Hoa Hakananai'a lives in the British Museum; he eyes his lodgings with distaste. His clavicle is very defined; the curvature of his nostrils, particularly fine. His ears are remarkably long. The top of his head is flat. His back is crazed with the curlicue designs of the worshippers of bird-men. His flesh is basalt. His name in English is »Stolen or hidden friend«. That's not »Stolen Friend or Hidden Friend, we don't really know«; his actual name has the conjunction in it.

Hoa Hakananai'a is a moai, an Easter Island statue; one of the first two to be brought off the island. He used to stand in a long stone house in Orongo, on that island, where he was the focal object of a bird-man cult. They were the ones who cut the pattern into his back; they had gained him, it is believed, by theft, and this is one explanation for his name. The other is less likely and much better, as is so often the case: as you just read, he was the first to be taken off the island, but, despite the novelty of his robbery, the islanders, when the British came, already had their measure. So, when the British ask them, What is this statue's name, they say, Hey, this is our pal whom you're going to steal, and hide away, far from us.

Well, damn right.¹

So, in 1868, in a blistering December summer, casts off the proud shell Topaze, a three-master, a screw frigate of thirty guns and one, from Rapa Nui, with their basalt brothers aboard. Home, boys, home. In August 1869 it is summer still, when the Topaze attains the docks at Portsmouth, and Hoa Hakananai'a sets his disdainful eyes on his new home country. No wonder either he should glare; everywhere is worse where one didn't go willingly. In November he was set up in the portico of the British Museum, there to cast his aspersions on those who would only stare back instead of worship, and to that institution he has since belonged. A century and a half has not appreciably mildened his expression; basalt is hard.

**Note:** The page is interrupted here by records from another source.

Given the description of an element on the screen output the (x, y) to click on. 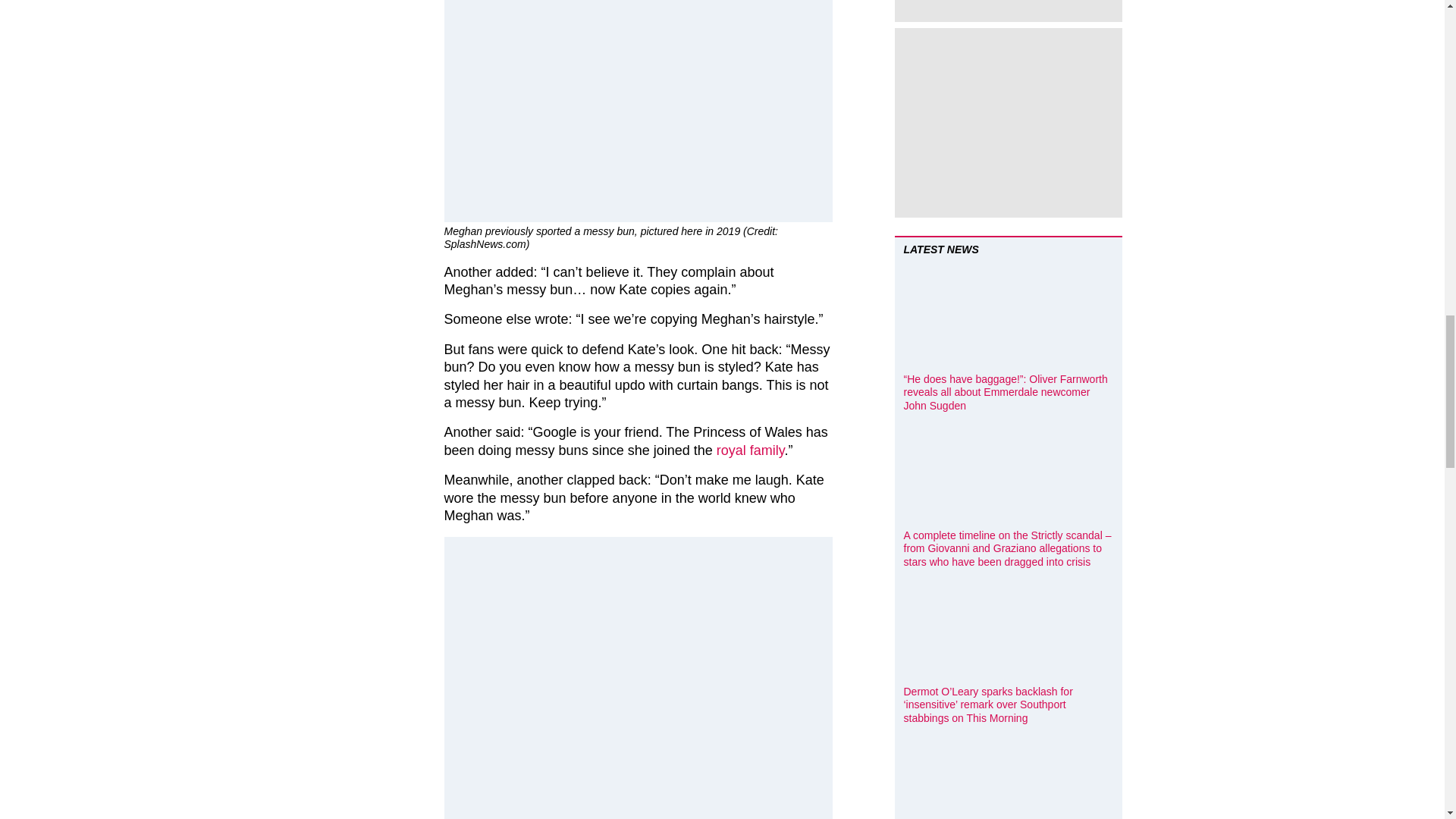
royal family (750, 450)
Given the description of an element on the screen output the (x, y) to click on. 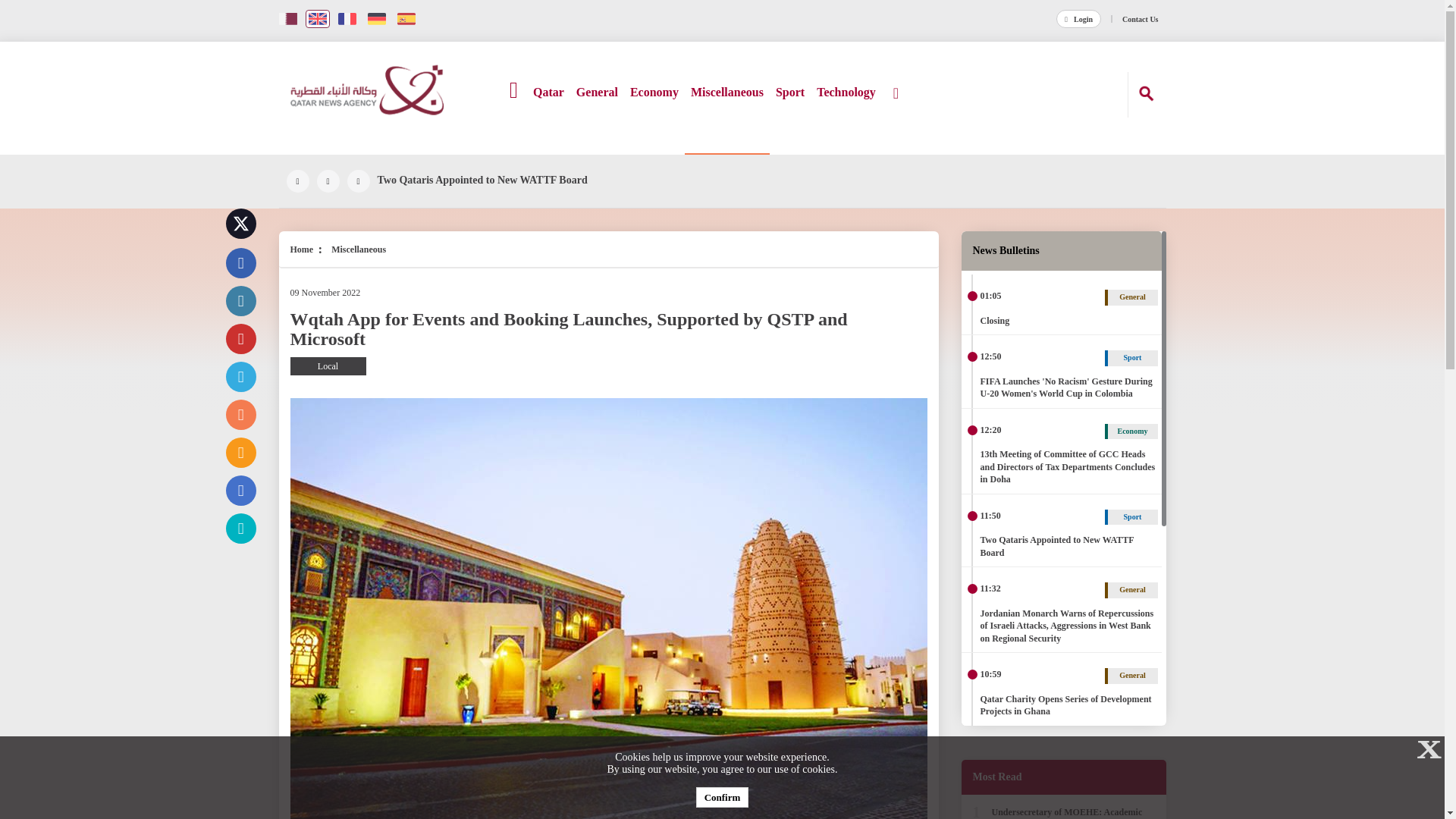
Miscellaneous (727, 107)
Login (1078, 19)
Qatar News Agency (366, 91)
Deutsch (375, 18)
English (316, 18)
Contact Us (1140, 19)
Miscellaneous (727, 107)
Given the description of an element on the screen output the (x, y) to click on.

It's also rare, actually, in moai; the two statues in the British Museum supposedly comprise fully 20% of all known Easter Island statuary cut out of basalt. Normally the statues would be carved from a much softer volcanic rock, tuff — just as were the catacombs of Rome. It is not known what caused the islanders to work the basalt instead, which is much harder in both senses, but it allows us to conclude that the statue was cut from the rock of Rano Kau, the southern volcano, near where it was found. Since this is far from the main statue quarry at Rano Raraku, it may be that dragging it halfway across the island was simply considered even more difficult. Nevertheless the carving seems to me unusually well-done, and is certainly better preserved than most thanks to the harder rock; supposedly the detached disdain on his square face is a depiction of the epitome of chiefly dignity.

In any case all this was done by the adherents of the old, original religion of the island, but as for the back, it was much later that the bird-man cult appropriated him and cut its tattoo-like patterns: pictures of a bird and of bird-men, of sacred oars, of vulva, and also, a belt for Hoa himself, which may have been there all along; unlike the other carvings it is quite common to find on moai.

Am I going anywhere with this? No. But you should be: Hoa Hakananai'a is currently placed front and center in the Wellcome Trust Gallery of the British Museum. Go visit him, it's free.
 
 
 
 
 
1: The map I am looking at right now, drawn apparently in 2004, still marks where Hoa Hakananai'a was found. Found, like, finders keepers, this statue of Peter was just lying around in your basilica, do you really expect us to believe you were using it? There isn't even any sign of human presence here, the whole church is just full of dagos! No, sir, an object of this cultural significance belongs in Disney World.
I'm not a man to agitate in favor of just returning everything, I doubt that many Easter Islanders swim now to Motu Nui to collect the sacred Egg before all others and be crowned Bird-Man for a year, but some sort of honesty about how you got all this stuff might be in order.